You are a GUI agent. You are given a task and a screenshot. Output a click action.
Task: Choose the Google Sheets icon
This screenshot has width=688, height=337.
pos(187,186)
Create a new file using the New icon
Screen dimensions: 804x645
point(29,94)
════════════════
• _Exercise prompt_
Each line of the listing is to be reproduced verbatim.

• _Output_
You are a GUI agent. You are given a task and a screenshot. Output a click action.
Task: Choose the Google Sheets icon
This screenshot has width=688, height=337.
pos(187,186)
Create a new file using the New icon
Screen dimensions: 804x645
point(29,94)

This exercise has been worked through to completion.